Now, this is something we want. The big problems with implementing a DLP solution, as I see it are:
- Understanding the context of a communication in order to make the correct security decision
- Building a workflow that the data owners manage, not security
Communication Context
The first point is where getting the users involved helps. To provide a round-about illustration; while running a DLP PoC I cam across several points where I did not know whether the incident discovered was a breach or a problem. Should the sender have access to that information, should the receiver, and how sensitive is the information in the first place. For example, we noticed communications about a confidential strategic project going to a Gmail account of someone who did not work for the company and was not obviously affiliated with anyone who knew about the project. To resolve it we needed to follow up and investigate. It turned out the information was going to lawyers who's mail servers were bouncing the mail.
Another incident showed a massive amount of credit card numbers going from a DBA to HR people at a competitor. Upon investigation it appeared that the DBA was sending his CV to the competitor, but had inadvertently attached a DB dump he had been using for debugging purposes.
Both of these incidents required additional context and understanding, which takes time and a soft-touch approach (you can't storm the board demanding to know why information was sent to an unknown gmail account). This is not something a small security team (as they all are) can practically deal with. You also can't hire junior lackeys to do it for you, because they'll have even less of an understanding of the context.
Users can Help
This is where Jock's point comes in, getting the users involved and more aware via the DRM functionality could help them embed some of that context as security principles. For example, if a document should only be shared between the board, then the PA typing it up can embed that assertion. Or more simply, if a document is final and you don't want any surreptitious changes to be made, you can mark it as final without relying on the idea that people can't modify a PDF.
While I think DRM functionality is great, and I am glad to seem the DLP vendors integrating it. I don't think this is going to help us with the communication context. In the first example with the gmail account, the criticality of the information would be no more obvious, and the person it was being sent to would be no less anonymous. In the second incident, the DBA would not be less prone to mistakes, and it is unlikely that DRM will be embedded in the debugging DB dump.
Data Owner Workflow
This is where the second point comes in. It is my belief that it isn't the users that will be able to help with DLP, but the data owners. While this is a fairly obvious statement, the few DLP implementations I have seen which consider the data owners at all is slim, and the number which try and get them involved in the DLP processes are near zero (although this is coloured by DLP not being a currently wildly deployed process). However, when you speak to some vendors and ask for information on these sorts of processes, they usually don't have it.

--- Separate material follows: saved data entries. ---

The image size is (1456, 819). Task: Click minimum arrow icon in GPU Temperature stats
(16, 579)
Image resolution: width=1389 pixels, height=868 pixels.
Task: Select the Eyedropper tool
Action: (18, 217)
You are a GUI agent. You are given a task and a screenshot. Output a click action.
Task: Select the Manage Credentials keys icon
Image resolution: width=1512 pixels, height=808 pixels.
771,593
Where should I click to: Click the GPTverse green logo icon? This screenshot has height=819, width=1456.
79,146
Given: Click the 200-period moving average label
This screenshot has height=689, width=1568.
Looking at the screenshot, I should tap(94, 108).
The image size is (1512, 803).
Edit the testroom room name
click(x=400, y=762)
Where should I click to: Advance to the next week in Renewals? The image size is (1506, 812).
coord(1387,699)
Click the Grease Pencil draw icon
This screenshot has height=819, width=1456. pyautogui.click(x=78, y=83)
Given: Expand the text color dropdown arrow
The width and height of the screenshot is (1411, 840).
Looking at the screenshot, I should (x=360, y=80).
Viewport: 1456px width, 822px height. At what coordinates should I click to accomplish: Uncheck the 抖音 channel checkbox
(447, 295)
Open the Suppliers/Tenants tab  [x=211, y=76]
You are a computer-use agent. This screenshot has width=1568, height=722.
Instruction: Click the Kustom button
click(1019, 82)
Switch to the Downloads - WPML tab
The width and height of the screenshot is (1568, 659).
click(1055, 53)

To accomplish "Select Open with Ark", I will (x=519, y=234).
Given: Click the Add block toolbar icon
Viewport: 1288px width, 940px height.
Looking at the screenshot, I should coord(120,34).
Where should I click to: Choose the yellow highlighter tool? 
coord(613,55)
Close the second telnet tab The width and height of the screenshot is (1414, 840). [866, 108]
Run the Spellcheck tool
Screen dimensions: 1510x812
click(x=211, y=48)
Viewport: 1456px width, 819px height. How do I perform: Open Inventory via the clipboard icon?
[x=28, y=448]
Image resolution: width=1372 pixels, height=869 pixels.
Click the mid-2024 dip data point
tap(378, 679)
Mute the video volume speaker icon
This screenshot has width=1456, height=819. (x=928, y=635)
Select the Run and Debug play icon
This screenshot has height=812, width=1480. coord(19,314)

Funnily enough, I just read Allen's entry on this topic and it seems we are about to say the same thing.
What you need is to get the data owners involved. They need to be empowered to have the tool understand their critical data, and provide workflows around making decisions on what is being done with it, in line with the relevant communication context. Allen call's this 'business context' but I think 'business' is an abused term as is.
For example, if the minutes for the last board meetings are being mailed to an unknown external person, then get the COO's PA to approve it, and if necessary escalate it to the COO. If the DBA is sending credit card details to the competition, get the customer transaction guy to approve it, block and alert or escalate to someone else. This needs to be done careful and intelligently to prevent hours of wasted time while user's click the approve button on 30 e-mail each morning. It also needs corresponding processes up front, ideally built into the process of data creation, to have the principles defined.
This is where the DRM integration helps. Security assertions in line with the data owners approved use can be defined once and checked in both the DRM and DLP environments, but without the workflow components, this just becomes another firewall - blindly blocking with little understanding of what is encapsulated in the content.
For these purposes, I like Allen's differentiation between Generation 1 and Generation 2/3 type solutions.
Security Teams Benefit
With the above in mind, I don't think that security teams should be blindly ignoring the DLP solution's alerts. There is an awesome amount of information about what people and what data is actually being used and how, that can help security teams better approach some of the harder security problems. I am not advocating a 'thought police' approach as often happens with these sorts of technologies - creepy security people reading your e-mail and surfing habits so that they can stop all this awful non-productive behaviour (is that an mp3 I see?!). I mean actually getting an understanding of reality, and implementing solutions that take reality into account. But the price tag doesn't justify this being it's only use.